- TEXTABSCHNITT:
Ein Geschwisterchen bekommen – lass das große Kind mal klein sein
Auf ein Geschwisterchen zu warten und es dann zu bekommen, ist für ein Kind eine echt spannende und herausfordernde Zeit. Ein Geschwisterchen bringt eine riesige Veränderung für die ganze Familie mit sich, aber vielleicht am meisten für eine kleine große Schwester oder einen kleinen großen Bruder. Vergiss nicht, das große Kind ab und zu mal klein sein zu lassen, damit die Umstellung leichter fällt und eine schöne Geschwisterbeziehung entstehen kann.
Lesedauer: 6 Min.
Verifiziert durch Elin Melander
Approbierter Psychologe
Ein schleichender Prozess
Die Reise zum großen Geschwisterchen beginnt schon während der Schwangerschaft. Es kann helfen, das Kind frühzeitig mit Gesprächen und Beteiligung auf das vorzubereiten, was kommt. Sprich darüber, dass ein neues Geschwisterchen kommt, und lass das Kind an den Vorbereitungen teilhaben. Wenn das Baby dann endlich da ist, ist die Umstellung trotzdem riesig, also sei bereit, mit viel Geduld und Liebe auf die Bedürfnisse deines größeren Kindes einzugehen, egal ob die positiv oder negativ sind.

- ANGEZEIGTE ANGABEN:

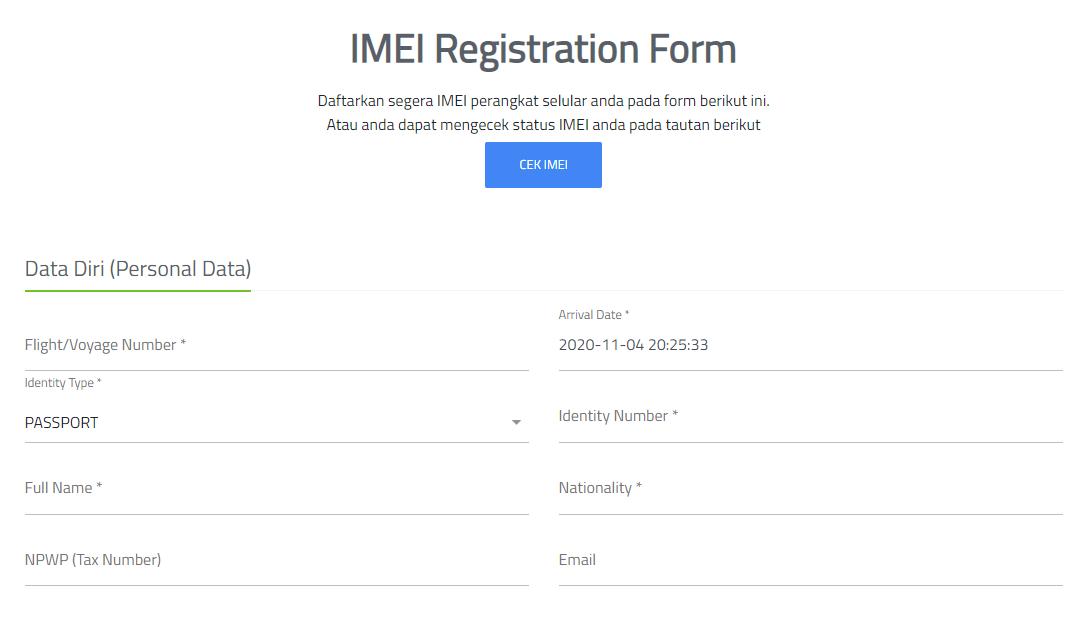Click the dropdown arrow next to PASSPORT
The width and height of the screenshot is (1071, 617).
[517, 422]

- AUFGABEN:
• A. Dupliziere aus dem Text zum Geschwisterchen wortgetreu den Abschnitt von „Lesedauer: 6 Min.“ bis „oder negativ sind.“.
• B. Beantworte anhand des Textes zum Geschwisterchen diese Fragen:
(i) Welche Lesedauer wird angegeben?
(ii) Wer hat den Text verifiziert?
(iii) Wann beginnt die Reise zum großen Geschwisterchen?
• C. Führe den Text zum Geschwisterchen nach seinem letzten Satz weiter.
Die Zeilen spielen hierbei keine Rolle.

- LÖSUNGEN JE AUFGABE:
• A.
Lesedauer: 6 Min.
Verifiziert durch Elin Melander
Approbierter Psychologe
Ein schleichender Prozess
Die Reise zum großen Geschwisterchen beginnt schon während der Schwangerschaft. Es kann helfen, das Kind frühzeitig mit Gesprächen und Beteiligung auf das vorzubereiten, was kommt. Sprich darüber, dass ein neues Geschwisterchen kommt, und lass das Kind an den Vorbereitungen teilhaben. Wenn das Baby dann endlich da ist, ist die Umstellung trotzdem riesig, also sei bereit, mit viel Geduld und Liebe auf die Bedürfnisse deines größeren Kindes einzugehen, egal ob die positiv oder negativ sind.

• B.
(i) 6 Minuten.
(ii) Elin Melander, approbierter Psychologe.
(iii) Schon während der Schwangerschaft.

• C.
Praktische Vorbereitungen
Bereite alles Praktische und mögliche neue Routinen im Voraus vor und lass das werdende Geschwisterchen mithelfen oder Einfluss nehmen. Manche Kinder finden es toll, sich mit den Baby-Sachen, dem Wickeltisch, dem Bett oder dem Zimmer zu beschäftigen, während andere wollen, dass einfach alles wie gewohnt bleibt. Sprich darüber, was passieren wird, und erklär, dass das Baby anfangs nicht viel kann.
Wenn das Baby da ist
Ein Neugeborenes braucht bekanntlich viel Zeit von dir als Elternteil, was natürlich das größere Kind beeinflusst. Sei darauf vorbereitet, dass das große Geschwisterchen sich ein bisschen ausgeschlossen fühlen könnte und deshalb noch mehr Nähe braucht eine Zeit lang. Es kann sein, dass es im einen Moment völlig desinteressiert am Baby ist und im nächsten Moment knuddeln und helfen will. Je nachdem, wie dein größeres Kind reagiert und in welchem Alter es ist, wenn das kleine Geschwisterchen kommt, musst du auf die verschiedenen Bedürfnisse und Reaktionen an unterschiedlichen Tagen achten.
Kümmere dich ein bisschen mehr um das große Geschwisterchen und erwarte am Anfang nicht zu viel. Sprich ruhig darüber, dass Babys manchmal ganz schön anstrengend sein können, damit das große Kind merkt, dass du auf seiner Seite bist. Wenn ihr zu zweit seid, könnt ihr euch abwechseln und dem großen Kind viel Aufmerksamkeit schenken. Wenn es mit dem Baby richtig losgeht, könnt ihr auch Verwandte und Freunde um Hilfe bitten, damit das große Kind sich nicht vernachlässigt fühlt. Das hilft meistens super bei der Entwicklung der Geschwisterbeziehung.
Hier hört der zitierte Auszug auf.